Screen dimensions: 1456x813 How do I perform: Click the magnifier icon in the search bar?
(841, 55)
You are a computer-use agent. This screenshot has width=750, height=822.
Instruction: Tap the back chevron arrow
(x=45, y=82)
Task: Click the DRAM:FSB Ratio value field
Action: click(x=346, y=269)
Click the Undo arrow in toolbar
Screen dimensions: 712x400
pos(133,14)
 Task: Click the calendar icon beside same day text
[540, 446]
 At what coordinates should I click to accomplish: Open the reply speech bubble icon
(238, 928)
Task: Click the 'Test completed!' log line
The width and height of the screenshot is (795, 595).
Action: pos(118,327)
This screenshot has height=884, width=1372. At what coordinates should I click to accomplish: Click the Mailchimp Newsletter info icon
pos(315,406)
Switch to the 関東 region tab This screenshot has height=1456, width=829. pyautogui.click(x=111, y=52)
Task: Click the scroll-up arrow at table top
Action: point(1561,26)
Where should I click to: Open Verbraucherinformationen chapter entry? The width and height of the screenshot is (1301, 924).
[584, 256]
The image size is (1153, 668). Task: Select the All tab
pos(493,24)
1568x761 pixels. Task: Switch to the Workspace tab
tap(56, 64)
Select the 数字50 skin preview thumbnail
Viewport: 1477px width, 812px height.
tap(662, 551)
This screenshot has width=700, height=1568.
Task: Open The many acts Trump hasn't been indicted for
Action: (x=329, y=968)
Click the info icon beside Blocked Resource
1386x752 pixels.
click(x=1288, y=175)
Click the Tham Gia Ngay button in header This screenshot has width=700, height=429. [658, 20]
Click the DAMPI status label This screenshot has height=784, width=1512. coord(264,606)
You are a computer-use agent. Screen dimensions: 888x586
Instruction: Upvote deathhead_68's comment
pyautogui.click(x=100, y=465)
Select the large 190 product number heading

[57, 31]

# # # #

Every record, word for word, must be returned.

Screen dimensions: 1456x813 How do I perform: Click the magnifier icon in the search bar?
(841, 55)
You are a computer-use agent. This screenshot has width=750, height=822.
Instruction: Tap the back chevron arrow
(x=45, y=82)
Task: Click the DRAM:FSB Ratio value field
Action: click(x=346, y=269)
Click the Undo arrow in toolbar
Screen dimensions: 712x400
pos(133,14)
 Task: Click the calendar icon beside same day text
[540, 446]
 At what coordinates should I click to accomplish: Open the reply speech bubble icon
(238, 928)
Task: Click the 'Test completed!' log line
The width and height of the screenshot is (795, 595).
Action: pos(118,327)
This screenshot has height=884, width=1372. At what coordinates should I click to accomplish: Click the Mailchimp Newsletter info icon
pos(315,406)
Switch to the 関東 region tab This screenshot has height=1456, width=829. pyautogui.click(x=111, y=52)
Task: Click the scroll-up arrow at table top
Action: point(1561,26)
Where should I click to: Open Verbraucherinformationen chapter entry? The width and height of the screenshot is (1301, 924).
[584, 256]
The image size is (1153, 668). Task: Select the All tab
pos(493,24)
1568x761 pixels. Task: Switch to the Workspace tab
tap(56, 64)
Select the 数字50 skin preview thumbnail
Viewport: 1477px width, 812px height.
tap(662, 551)
This screenshot has width=700, height=1568.
Task: Open The many acts Trump hasn't been indicted for
Action: (x=329, y=968)
Click the info icon beside Blocked Resource
1386x752 pixels.
click(x=1288, y=175)
Click the Tham Gia Ngay button in header This screenshot has width=700, height=429. [658, 20]
Click the DAMPI status label This screenshot has height=784, width=1512. coord(264,606)
You are a computer-use agent. Screen dimensions: 888x586
Instruction: Upvote deathhead_68's comment
pyautogui.click(x=100, y=465)
Select the large 190 product number heading

[57, 31]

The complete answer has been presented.